[Word and element location records]
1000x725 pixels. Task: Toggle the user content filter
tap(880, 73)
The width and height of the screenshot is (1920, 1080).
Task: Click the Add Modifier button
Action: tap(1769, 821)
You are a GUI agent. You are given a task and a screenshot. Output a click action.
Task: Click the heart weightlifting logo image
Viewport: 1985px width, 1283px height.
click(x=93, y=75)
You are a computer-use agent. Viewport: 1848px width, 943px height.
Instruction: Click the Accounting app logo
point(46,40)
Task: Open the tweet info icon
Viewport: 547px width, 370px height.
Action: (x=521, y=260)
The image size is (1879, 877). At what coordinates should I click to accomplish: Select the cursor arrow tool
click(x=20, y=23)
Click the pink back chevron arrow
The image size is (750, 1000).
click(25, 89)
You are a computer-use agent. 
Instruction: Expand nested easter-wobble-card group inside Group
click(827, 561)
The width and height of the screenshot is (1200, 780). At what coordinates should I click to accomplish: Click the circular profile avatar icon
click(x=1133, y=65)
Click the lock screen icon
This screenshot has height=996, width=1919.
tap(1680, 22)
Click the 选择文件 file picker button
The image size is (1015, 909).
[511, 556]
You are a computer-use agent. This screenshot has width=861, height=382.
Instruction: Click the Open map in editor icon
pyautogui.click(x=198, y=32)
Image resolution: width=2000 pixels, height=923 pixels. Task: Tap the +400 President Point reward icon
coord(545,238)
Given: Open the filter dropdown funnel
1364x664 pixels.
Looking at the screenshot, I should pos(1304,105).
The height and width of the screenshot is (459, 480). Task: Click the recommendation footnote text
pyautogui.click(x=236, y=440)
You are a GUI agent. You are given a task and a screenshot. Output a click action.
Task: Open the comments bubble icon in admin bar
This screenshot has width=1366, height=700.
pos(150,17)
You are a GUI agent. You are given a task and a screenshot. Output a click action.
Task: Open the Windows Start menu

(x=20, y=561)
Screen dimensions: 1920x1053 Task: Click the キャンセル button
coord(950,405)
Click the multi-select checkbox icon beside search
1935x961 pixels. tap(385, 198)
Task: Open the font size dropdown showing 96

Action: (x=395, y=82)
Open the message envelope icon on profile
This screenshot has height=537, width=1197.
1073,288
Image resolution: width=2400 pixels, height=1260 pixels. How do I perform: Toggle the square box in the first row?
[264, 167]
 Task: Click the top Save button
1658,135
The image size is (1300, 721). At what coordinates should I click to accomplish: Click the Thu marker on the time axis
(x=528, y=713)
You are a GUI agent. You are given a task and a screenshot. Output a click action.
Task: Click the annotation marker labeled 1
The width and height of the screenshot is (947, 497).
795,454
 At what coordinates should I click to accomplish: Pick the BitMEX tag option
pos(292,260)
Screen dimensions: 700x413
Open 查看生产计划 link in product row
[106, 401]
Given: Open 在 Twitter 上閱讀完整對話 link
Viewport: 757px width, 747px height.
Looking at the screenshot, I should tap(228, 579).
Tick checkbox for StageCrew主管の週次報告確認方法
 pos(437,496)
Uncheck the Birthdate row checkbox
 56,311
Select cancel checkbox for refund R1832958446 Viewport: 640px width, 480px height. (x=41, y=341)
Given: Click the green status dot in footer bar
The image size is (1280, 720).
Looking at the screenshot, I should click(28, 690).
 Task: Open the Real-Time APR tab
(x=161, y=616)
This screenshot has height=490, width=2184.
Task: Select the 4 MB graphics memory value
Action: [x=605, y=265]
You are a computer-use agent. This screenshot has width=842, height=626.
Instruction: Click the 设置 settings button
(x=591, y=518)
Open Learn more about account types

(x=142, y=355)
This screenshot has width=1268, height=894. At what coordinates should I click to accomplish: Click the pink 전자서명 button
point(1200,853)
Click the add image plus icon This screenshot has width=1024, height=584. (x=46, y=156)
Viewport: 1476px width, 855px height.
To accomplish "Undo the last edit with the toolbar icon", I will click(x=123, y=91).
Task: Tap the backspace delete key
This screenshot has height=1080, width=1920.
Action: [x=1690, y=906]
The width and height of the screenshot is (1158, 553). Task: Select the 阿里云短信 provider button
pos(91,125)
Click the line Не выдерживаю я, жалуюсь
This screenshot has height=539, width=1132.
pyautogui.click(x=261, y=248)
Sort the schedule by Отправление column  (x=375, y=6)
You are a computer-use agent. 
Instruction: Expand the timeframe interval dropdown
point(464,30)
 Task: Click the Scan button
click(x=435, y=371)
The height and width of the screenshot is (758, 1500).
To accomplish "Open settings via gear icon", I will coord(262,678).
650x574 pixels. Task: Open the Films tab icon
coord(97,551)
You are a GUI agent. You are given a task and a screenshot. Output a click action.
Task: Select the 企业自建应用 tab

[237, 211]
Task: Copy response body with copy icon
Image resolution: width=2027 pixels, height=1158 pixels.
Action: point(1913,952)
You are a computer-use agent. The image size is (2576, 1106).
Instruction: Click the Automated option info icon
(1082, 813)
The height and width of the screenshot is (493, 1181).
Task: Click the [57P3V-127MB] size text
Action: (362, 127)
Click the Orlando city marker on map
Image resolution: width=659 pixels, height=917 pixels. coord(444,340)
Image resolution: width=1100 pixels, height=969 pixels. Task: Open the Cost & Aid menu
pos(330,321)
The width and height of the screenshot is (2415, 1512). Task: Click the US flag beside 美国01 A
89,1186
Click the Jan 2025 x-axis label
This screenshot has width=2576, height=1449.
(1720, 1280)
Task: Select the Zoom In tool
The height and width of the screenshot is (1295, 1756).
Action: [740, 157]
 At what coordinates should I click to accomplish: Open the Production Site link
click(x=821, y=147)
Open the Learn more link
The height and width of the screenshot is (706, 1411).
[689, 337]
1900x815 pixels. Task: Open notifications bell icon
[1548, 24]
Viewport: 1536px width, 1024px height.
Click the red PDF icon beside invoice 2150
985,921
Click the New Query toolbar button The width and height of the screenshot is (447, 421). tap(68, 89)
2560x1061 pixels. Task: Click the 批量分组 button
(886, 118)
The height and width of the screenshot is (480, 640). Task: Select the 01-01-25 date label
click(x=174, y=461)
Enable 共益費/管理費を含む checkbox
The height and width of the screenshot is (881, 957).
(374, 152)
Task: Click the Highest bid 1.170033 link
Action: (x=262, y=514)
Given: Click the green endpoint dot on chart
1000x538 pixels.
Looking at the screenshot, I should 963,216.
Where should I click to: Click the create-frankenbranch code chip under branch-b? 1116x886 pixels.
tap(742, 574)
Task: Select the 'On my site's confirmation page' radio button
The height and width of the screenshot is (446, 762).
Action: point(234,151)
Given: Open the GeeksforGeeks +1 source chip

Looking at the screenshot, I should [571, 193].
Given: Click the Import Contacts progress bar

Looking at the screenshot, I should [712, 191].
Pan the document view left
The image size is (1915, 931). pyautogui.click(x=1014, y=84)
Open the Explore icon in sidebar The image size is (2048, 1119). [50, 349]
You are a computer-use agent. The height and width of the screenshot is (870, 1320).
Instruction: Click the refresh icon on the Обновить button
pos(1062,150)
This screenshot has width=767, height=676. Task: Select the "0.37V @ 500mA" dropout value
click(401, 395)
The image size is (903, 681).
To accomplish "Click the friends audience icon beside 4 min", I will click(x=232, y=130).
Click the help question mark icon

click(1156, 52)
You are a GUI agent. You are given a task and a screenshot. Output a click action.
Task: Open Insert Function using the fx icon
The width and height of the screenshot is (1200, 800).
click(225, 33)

WHAT IS BEING ASKED ▸ Can you copy the lines above word for word, without changing anything?

RESPONSE ▸
1000x725 pixels. Task: Toggle the user content filter
tap(880, 73)
The width and height of the screenshot is (1920, 1080).
Task: Click the Add Modifier button
Action: tap(1769, 821)
You are a GUI agent. You are given a task and a screenshot. Output a click action.
Task: Click the heart weightlifting logo image
Viewport: 1985px width, 1283px height.
click(x=93, y=75)
You are a computer-use agent. Viewport: 1848px width, 943px height.
Instruction: Click the Accounting app logo
point(46,40)
Task: Open the tweet info icon
Viewport: 547px width, 370px height.
Action: (x=521, y=260)
The image size is (1879, 877). At what coordinates should I click to accomplish: Select the cursor arrow tool
click(x=20, y=23)
Click the pink back chevron arrow
The image size is (750, 1000).
click(25, 89)
You are a computer-use agent. 
Instruction: Expand nested easter-wobble-card group inside Group
click(827, 561)
The width and height of the screenshot is (1200, 780). At what coordinates should I click to accomplish: Click the circular profile avatar icon
click(x=1133, y=65)
Click the lock screen icon
This screenshot has height=996, width=1919.
tap(1680, 22)
Click the 选择文件 file picker button
The image size is (1015, 909).
[511, 556]
You are a computer-use agent. This screenshot has width=861, height=382.
Instruction: Click the Open map in editor icon
pyautogui.click(x=198, y=32)
Image resolution: width=2000 pixels, height=923 pixels. Task: Tap the +400 President Point reward icon
coord(545,238)
Given: Open the filter dropdown funnel
1364x664 pixels.
Looking at the screenshot, I should pos(1304,105).
The height and width of the screenshot is (459, 480). Task: Click the recommendation footnote text
pyautogui.click(x=236, y=440)
You are a GUI agent. You are given a task and a screenshot. Output a click action.
Task: Open the comments bubble icon in admin bar
This screenshot has width=1366, height=700.
pos(150,17)
You are a GUI agent. You are given a task and a screenshot. Output a click action.
Task: Open the Windows Start menu

(x=20, y=561)
Screen dimensions: 1920x1053 Task: Click the キャンセル button
coord(950,405)
Click the multi-select checkbox icon beside search
1935x961 pixels. tap(385, 198)
Task: Open the font size dropdown showing 96

Action: (x=395, y=82)
Open the message envelope icon on profile
This screenshot has height=537, width=1197.
1073,288
Image resolution: width=2400 pixels, height=1260 pixels. How do I perform: Toggle the square box in the first row?
[264, 167]
 Task: Click the top Save button
1658,135
The image size is (1300, 721). At what coordinates should I click to accomplish: Click the Thu marker on the time axis
(x=528, y=713)
You are a GUI agent. You are given a task and a screenshot. Output a click action.
Task: Click the annotation marker labeled 1
The width and height of the screenshot is (947, 497).
795,454
 At what coordinates should I click to accomplish: Pick the BitMEX tag option
pos(292,260)
Screen dimensions: 700x413
Open 查看生产计划 link in product row
[106, 401]
Given: Open 在 Twitter 上閱讀完整對話 link
Viewport: 757px width, 747px height.
Looking at the screenshot, I should tap(228, 579).
Tick checkbox for StageCrew主管の週次報告確認方法
 pos(437,496)
Uncheck the Birthdate row checkbox
 56,311
Select cancel checkbox for refund R1832958446 Viewport: 640px width, 480px height. (x=41, y=341)
Given: Click the green status dot in footer bar
The image size is (1280, 720).
Looking at the screenshot, I should click(28, 690).
 Task: Open the Real-Time APR tab
(x=161, y=616)
This screenshot has height=490, width=2184.
Task: Select the 4 MB graphics memory value
Action: [x=605, y=265]
You are a computer-use agent. This screenshot has width=842, height=626.
Instruction: Click the 设置 settings button
(x=591, y=518)
Open Learn more about account types

(x=142, y=355)
This screenshot has width=1268, height=894. At what coordinates should I click to accomplish: Click the pink 전자서명 button
point(1200,853)
Click the add image plus icon This screenshot has width=1024, height=584. (x=46, y=156)
Viewport: 1476px width, 855px height.
To accomplish "Undo the last edit with the toolbar icon", I will click(x=123, y=91).
Task: Tap the backspace delete key
This screenshot has height=1080, width=1920.
Action: [x=1690, y=906]
The width and height of the screenshot is (1158, 553). Task: Select the 阿里云短信 provider button
pos(91,125)
Click the line Не выдерживаю я, жалуюсь
This screenshot has height=539, width=1132.
pyautogui.click(x=261, y=248)
Sort the schedule by Отправление column  (x=375, y=6)
You are a computer-use agent. 
Instruction: Expand the timeframe interval dropdown
point(464,30)
 Task: Click the Scan button
click(x=435, y=371)
The height and width of the screenshot is (758, 1500).
To accomplish "Open settings via gear icon", I will coord(262,678).
650x574 pixels. Task: Open the Films tab icon
coord(97,551)
You are a GUI agent. You are given a task and a screenshot. Output a click action.
Task: Select the 企业自建应用 tab

[237, 211]
Task: Copy response body with copy icon
Image resolution: width=2027 pixels, height=1158 pixels.
Action: point(1913,952)
You are a computer-use agent. The image size is (2576, 1106).
Instruction: Click the Automated option info icon
(1082, 813)
The height and width of the screenshot is (493, 1181).
Task: Click the [57P3V-127MB] size text
Action: (362, 127)
Click the Orlando city marker on map
Image resolution: width=659 pixels, height=917 pixels. coord(444,340)
Image resolution: width=1100 pixels, height=969 pixels. Task: Open the Cost & Aid menu
pos(330,321)
The width and height of the screenshot is (2415, 1512). Task: Click the US flag beside 美国01 A
89,1186
Click the Jan 2025 x-axis label
This screenshot has width=2576, height=1449.
(1720, 1280)
Task: Select the Zoom In tool
The height and width of the screenshot is (1295, 1756).
Action: [740, 157]
 At what coordinates should I click to accomplish: Open the Production Site link
click(x=821, y=147)
Open the Learn more link
The height and width of the screenshot is (706, 1411).
[689, 337]
1900x815 pixels. Task: Open notifications bell icon
[1548, 24]
Viewport: 1536px width, 1024px height.
Click the red PDF icon beside invoice 2150
985,921
Click the New Query toolbar button The width and height of the screenshot is (447, 421). tap(68, 89)
2560x1061 pixels. Task: Click the 批量分组 button
(886, 118)
The height and width of the screenshot is (480, 640). Task: Select the 01-01-25 date label
click(x=174, y=461)
Enable 共益費/管理費を含む checkbox
The height and width of the screenshot is (881, 957).
(374, 152)
Task: Click the Highest bid 1.170033 link
Action: (x=262, y=514)
Given: Click the green endpoint dot on chart
1000x538 pixels.
Looking at the screenshot, I should 963,216.
Where should I click to: Click the create-frankenbranch code chip under branch-b? 1116x886 pixels.
tap(742, 574)
Task: Select the 'On my site's confirmation page' radio button
The height and width of the screenshot is (446, 762).
Action: point(234,151)
Given: Open the GeeksforGeeks +1 source chip

Looking at the screenshot, I should [571, 193].
Given: Click the Import Contacts progress bar

Looking at the screenshot, I should [712, 191].
Pan the document view left
The image size is (1915, 931). pyautogui.click(x=1014, y=84)
Open the Explore icon in sidebar The image size is (2048, 1119). [50, 349]
You are a computer-use agent. The height and width of the screenshot is (870, 1320).
Instruction: Click the refresh icon on the Обновить button
pos(1062,150)
This screenshot has width=767, height=676. Task: Select the "0.37V @ 500mA" dropout value
click(401, 395)
The image size is (903, 681).
To accomplish "Click the friends audience icon beside 4 min", I will click(x=232, y=130).
Click the help question mark icon

click(1156, 52)
You are a GUI agent. You are given a task and a screenshot. Output a click action.
Task: Open Insert Function using the fx icon
The width and height of the screenshot is (1200, 800).
click(225, 33)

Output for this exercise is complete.